*EXERCISE GOAL:* Output as a JSON list of strings the rows starting with the one that contains "1389x868 pixels." and going on through the one that contains "will click(21, 230).", one string per line with blank lines left out.

[Start of GIVEN RECORDS]

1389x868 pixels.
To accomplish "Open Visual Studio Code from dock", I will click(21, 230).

[End of GIVEN RECORDS]
[Start of GIVEN RECORDS]

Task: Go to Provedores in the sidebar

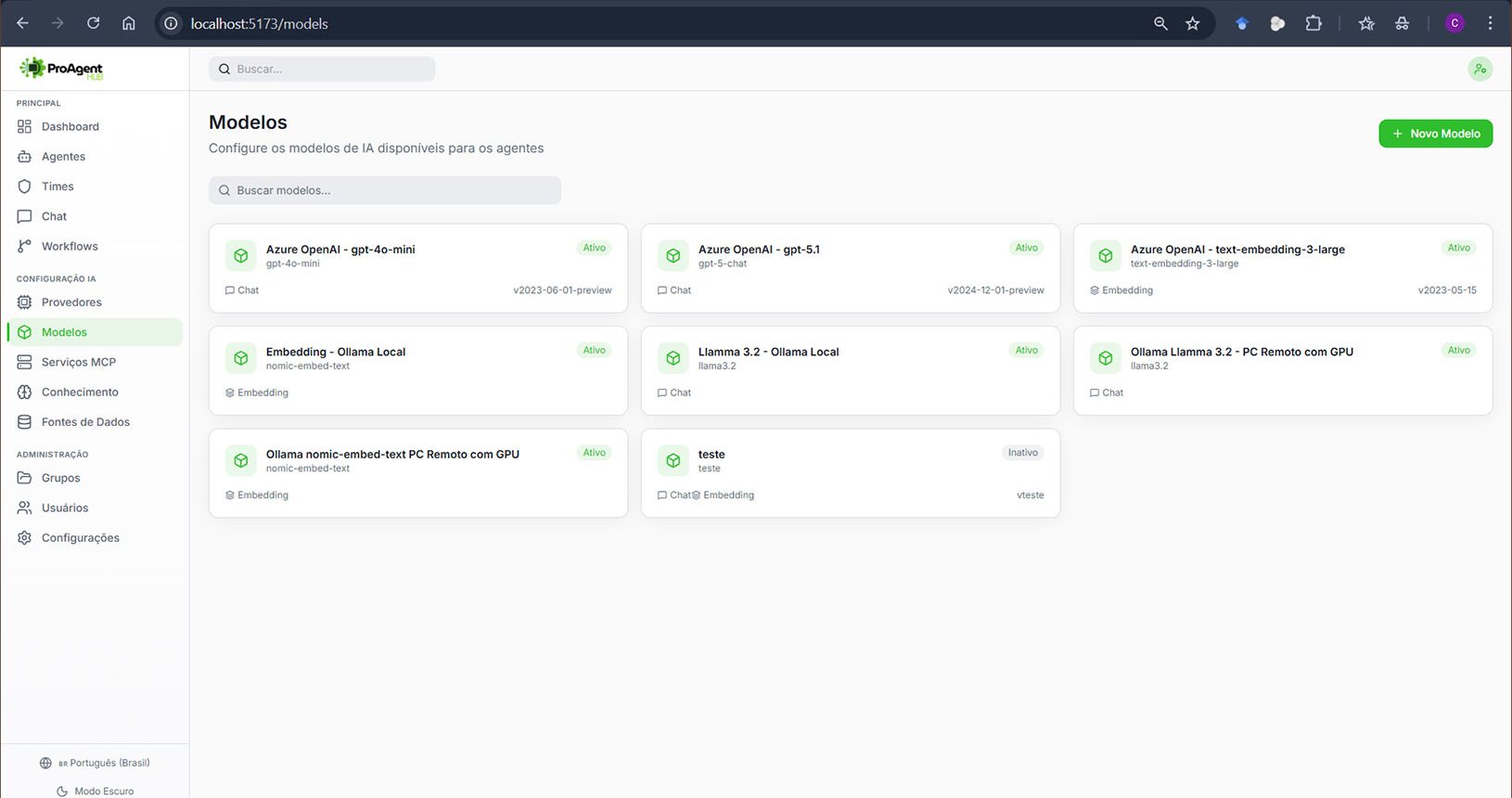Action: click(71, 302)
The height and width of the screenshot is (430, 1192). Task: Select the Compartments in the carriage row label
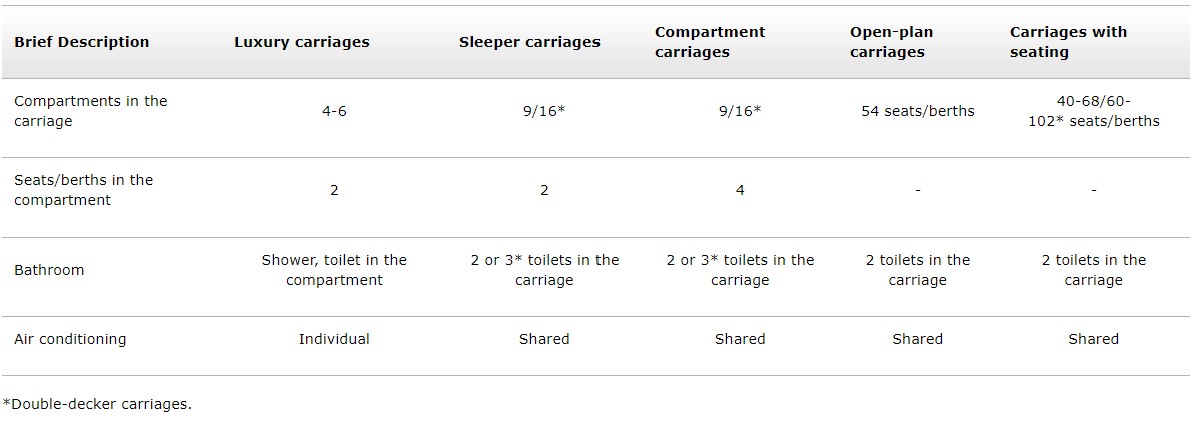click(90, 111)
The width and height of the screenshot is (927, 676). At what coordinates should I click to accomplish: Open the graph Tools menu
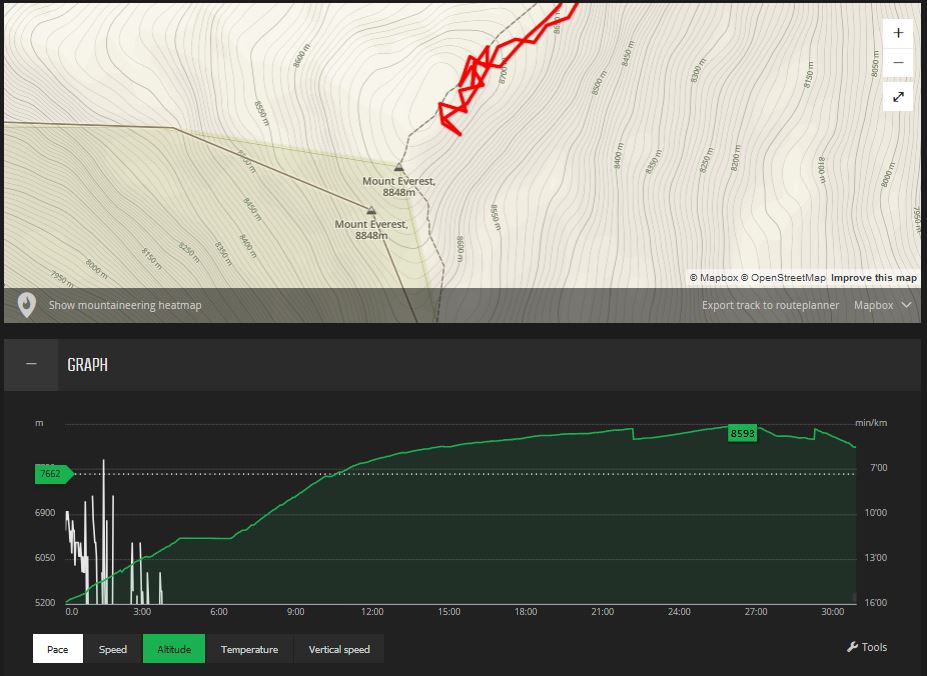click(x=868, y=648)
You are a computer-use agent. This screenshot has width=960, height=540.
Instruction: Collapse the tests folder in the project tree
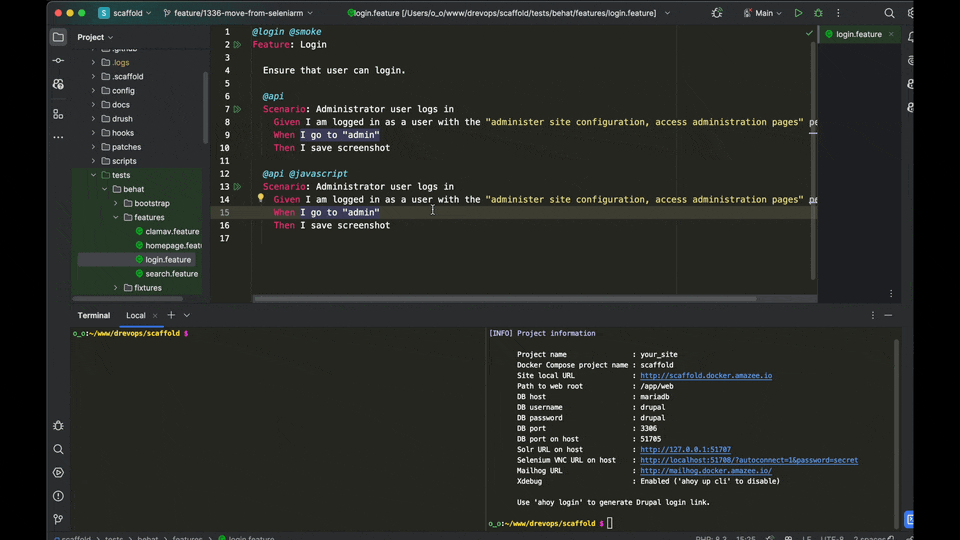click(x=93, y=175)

[End of GIVEN RECORDS]
[Start of GIVEN RECORDS]

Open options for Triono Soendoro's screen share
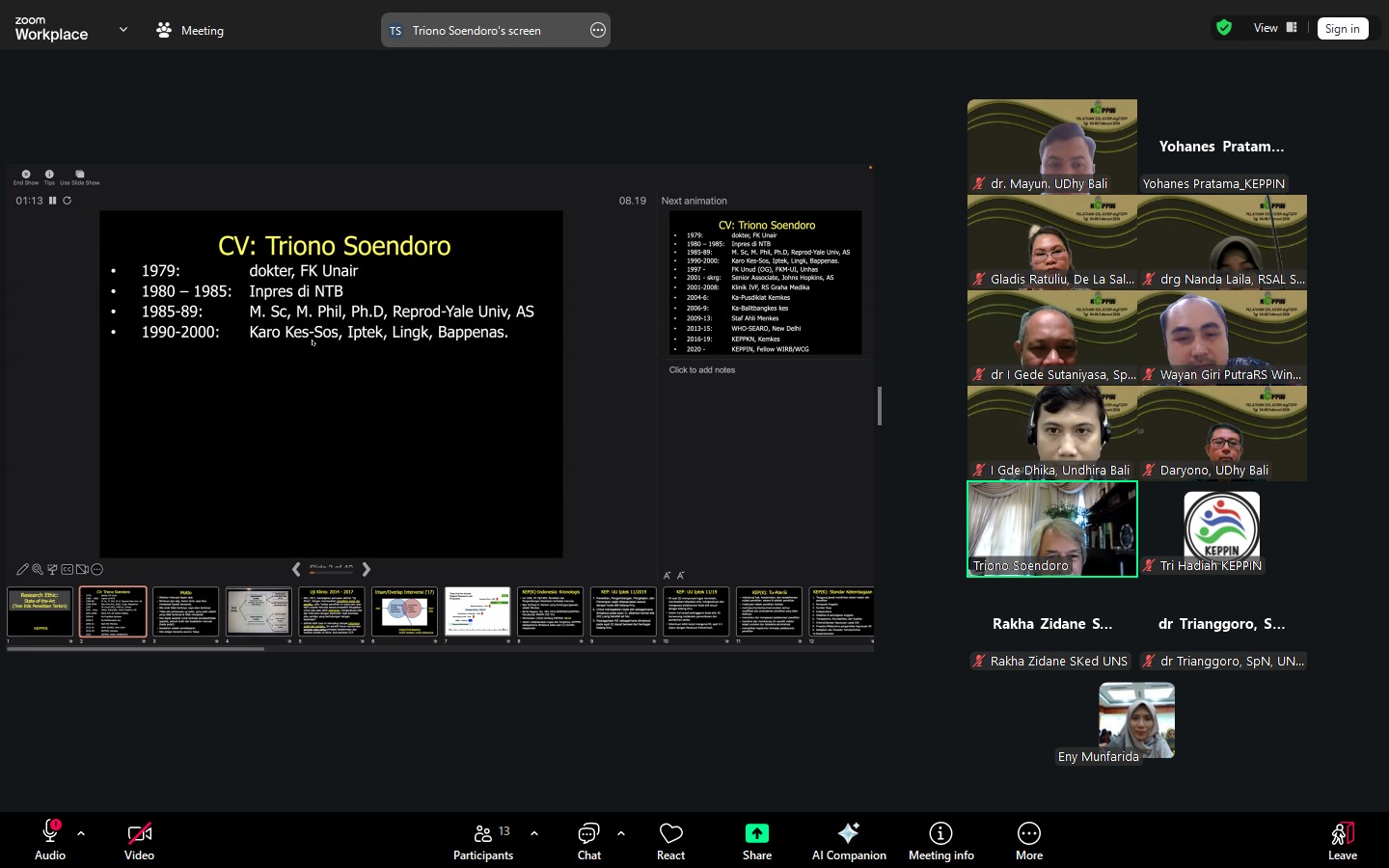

[End of GIVEN RECORDS]

*SOLUTION TO THIS PROBLEM:*
[
  "1389x868 pixels.",
  "To accomplish \"Open Visual Studio Code from dock\", I will click(21, 230)."
]